Antes do encontro, Clément Beaune, ministro francês com a pasta da Europa, usou a sua sua conta do Twitter para insinuar que o Reino Unido estava a fazer “escolhas políticas” através da área das pescas, já que no âmbito 1700 licenças emitidas pelas autoridades britânicas para que embarcações europeias possam operar nas suas águas, 40% dos pedidos franceses foram recusados. O gabinete de Boris Johnson negou a acusação.

“Tivemos a oportunidade de ver alguns comentários feitos por Clément Beaune que são completamente falsos e que diziam respeito às nossas decisões de atribuir menos licenças às embarcações francesas. Adotamos uma abordagem razoável, baseada em evidências, a todos os pedidos, independentemente do estado-membro de onde provêm.”

O que parecia ser um assunto resolvido – ou a meio caminho da resolução -, é, afinal, ainda motivo para antagonismo. Em todas as suas declarações, Boris Johnson – enquanto representante do país organizador – tentou minimizar a hipótese de o tema marcar a COP26, por considerar que os assuntos que lá serão tratados maior relevância, sobretudo a longo prazo. Ainda assim, é expectável que Emmanuel Macron não deixe cair o tópico, assim como os seus ministros.

Numa outra frente, também a envolver os franceses, a cimeira do G20 e a própria COP26 poderiam ser palcos de diálogo proveitoso, mas, até agora, sem avanços claros. Em causa, o pacto AUKUS, que junta Austrália, Estados Unidos da América e Reino Unido em áreas como a segurança, a defesa, a tecnologia, a ciência e a diplomacia.

O que causou descontentamento, sobretudo no Eliseu – para além de ter sido apanhado de surpresa – foi a primeira iniciativa desta aliança: ajudar a Austrália a obter uma frota de submarinos movidos a energia nuclear e criar uma infraestrutura para a manter e desenvolver. Esta configura apenas a segunda vez que os EUA irão partilhar a sua tecnologia de propulsão nuclear para este tipo de embarcação – a primeira cooperação foi com o Reino Unido.

No cerne da questão está um acordo realizado em 2016 entre o Governo australiano e a empresa francesa Naval Group, no qual estava prevista a renovação da frota de submarinos a troco de 31 mil milhões de euros – na altura foi apelidado “acordo militar do século”. Perante a aliança trilateral, o negócio – que também assumia a forma de acordo militar por prever a cooperação entre as defesas dos dois países – foi direto para o lixo.

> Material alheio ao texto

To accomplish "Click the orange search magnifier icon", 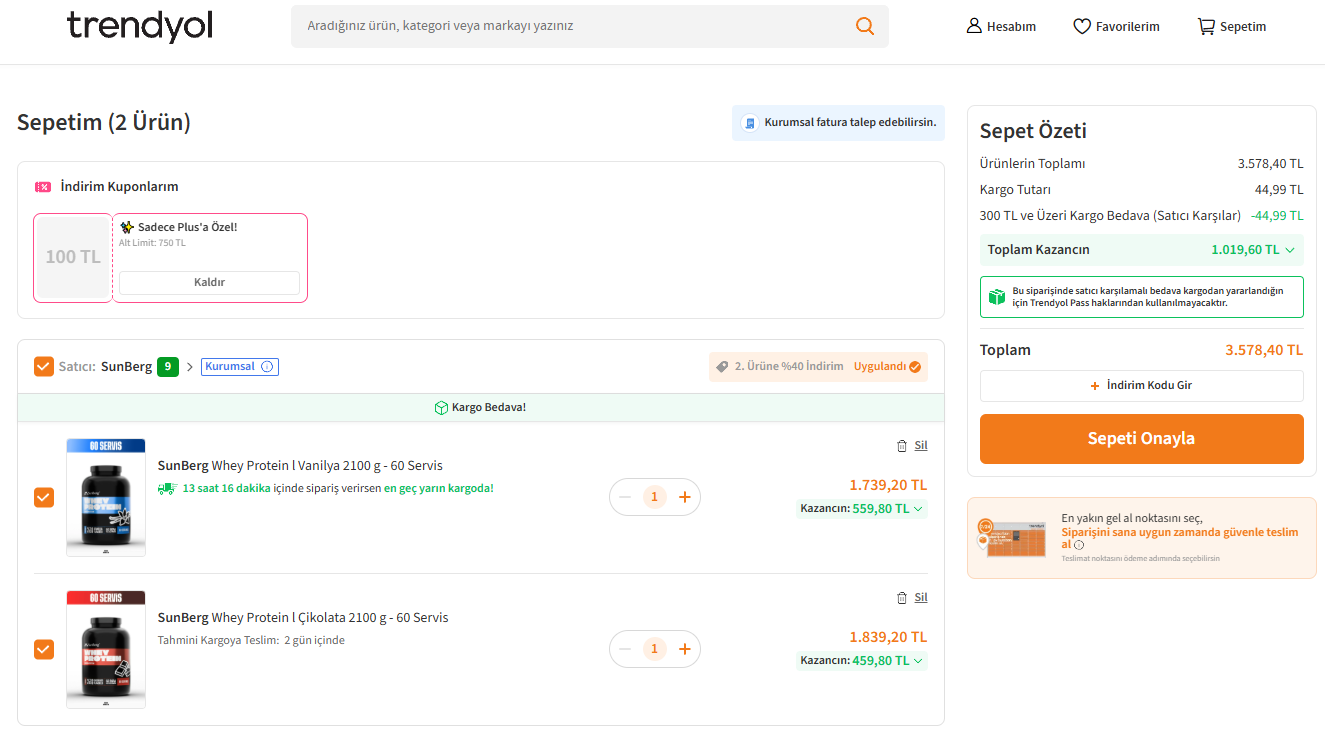I will pyautogui.click(x=864, y=26).
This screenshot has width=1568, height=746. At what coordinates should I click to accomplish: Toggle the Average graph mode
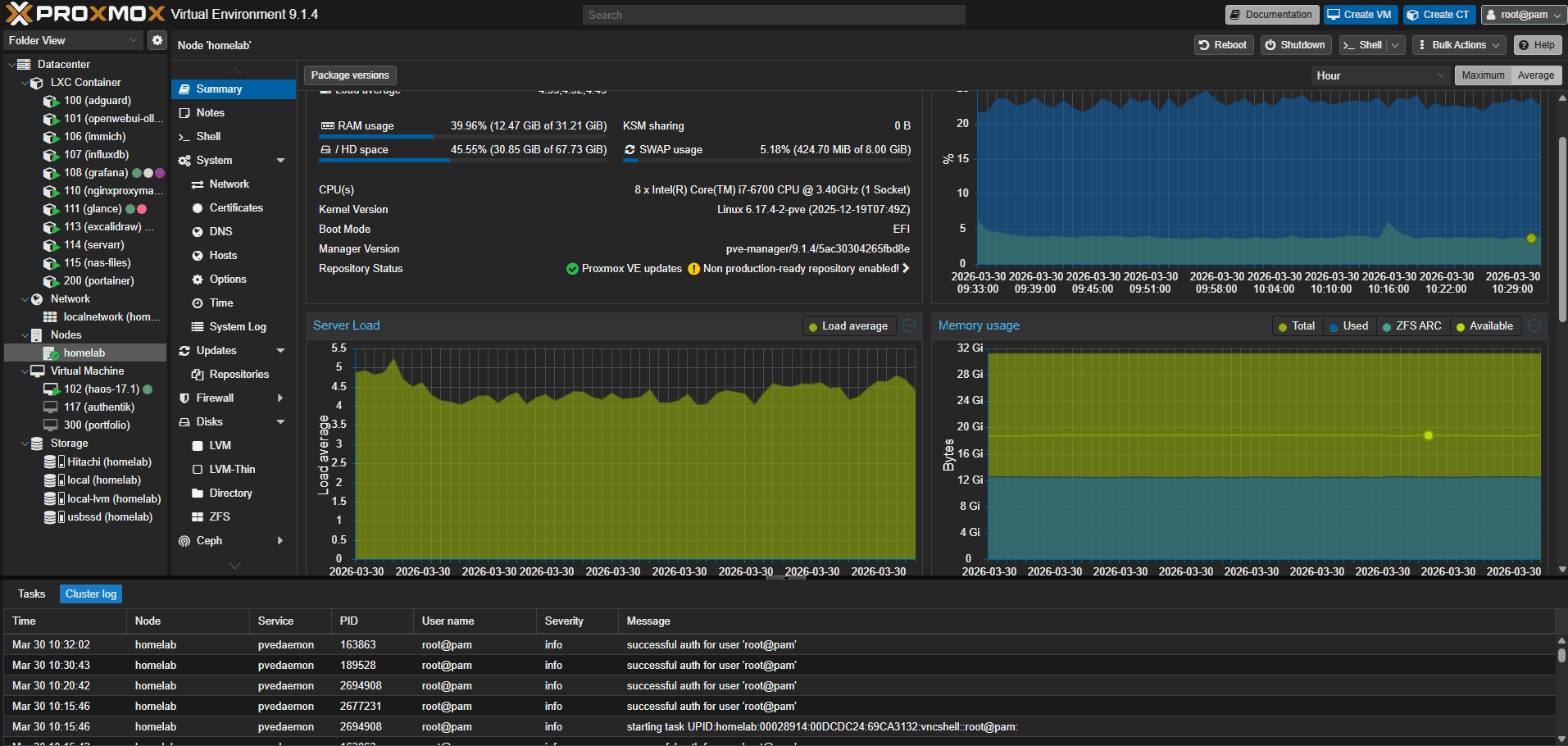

Tudo isto gerou tensão entre países aliados. Jeans-Yves Le Drian, ministro dos Negócios Estrangeiros francês, caracterizou o acordo como uma “facada nas costas” e comparou a jogada à postura do antigo presidente norte-americano, Donald Trump. “Esta decisão brutal, unilateral e imprevisível faz-me lembrar bastante aquilo que o Sr. Trump costumava fazer. Estou zangado e amargurado. Isto não se faz entre aliados.”

Joe Biden parece ter tomado nota das palavras e, de forma a distanciar-se do seu antecessor, fez algo que este dificilmente faria: reconheceu o erro. Depois de uma reunião com Macron m Roma, Biden fez o mea-culpa e admitiu mesmo que a forma como o processo decorreu foi “desajeitado”.

“Acho que o que aconteceu, para usar uma expressão em inglês, é que o que fizemos foi desajeitado. Não foi feito com muita elegância. Fiquei com a impressão de que certas cosas tinham acontecido, e afinal não”, admitiu. O presidente dos Estados Unidos, num claro esforço para recuperar as relações para os níveis em que estavam anteriormente, acrescentou ainda que França é um parceiro “extremamente valioso” e uma “potência em si mesma”.

Macron, por sua vez, falou de uma reunião “importante” e, na declaração aos jornalistas, preferiu olhar para o futuro no restaurar de confiança diplomática entre os dois países. “O que realmente importa agora é o que vamos fazer juntos nas próximas semanas, meses, anos.” Mesmo assim, o presidente francês lá deixou escapar uma prova do seu ressentimento. “A confiança é como o amor: declarações são boas, mas provas são melhores”, atirou.

É neste clima quente, poder-se-á dizer, que os líderes mundiais, entre outras polémicas paralelas, se preparam para discutir se limitar a subida da temperatura global a 1,5 face aos níveis pré-industriais ainda é possível.